The rivalry between Israel and the surrounding Arab nations goes back before WW II with the 1917 Balfour Declaration that a homeland for the Jews would be established in Palestine. This was done in the wake of the dissolution of the Ottoman Empire without consulting the Arabic peoples of Palestine.
After much unrest in the 1930s matters came to a head in 1948 after the British left and Israel was proclaimed, the surrounding Arabic states invaded Palestine. The resulting war caused many of the Palestinian Arabs to flee the conflict. The resulting de facto partition resulting from the Israeli victory led to four more major ground wars and ongoing border raids and terrorism.
But their return was not to be allowed but even more tragically, they were kept in refugee camps and not allowed to disperse or assimilate in the rest of the Arab world in a manner similar to that done by the displaced persons who fled Eastern Europe in 1945. Now, several generations on, the desires of the Palestinians to return, destroy the state of Israel, and reclaim the land of their origin, have festered for so long that no rational solution seems in sight. At various times the Israeli's neighbors have backed or opposed or expelled the Palestinian forces in response to their own internal political imperatives. Thus, the Egyptians have signed a peace with Israel, while the rest have not.

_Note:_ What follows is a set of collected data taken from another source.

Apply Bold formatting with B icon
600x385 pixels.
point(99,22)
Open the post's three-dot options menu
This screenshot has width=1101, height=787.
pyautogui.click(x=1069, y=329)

Syrians, Saudis, and others have continued to offer them refuge and aid while the Kingdom of Jordan expelled them all in "Black September" 1970, an event which led to the raid on the Olympic delegation in 1972.
No matter on what side your sympathy lies, hope of peace is still remote, and all concerned victims of this conflict deserve the prayers and good wishes of the world.
The color plates are of the usual high quality and, along with the Israeli, Lebanese, and other local forces, cover the French, Italian, and US Marines sent to seperate the warring factors along the Green Line in Beirut.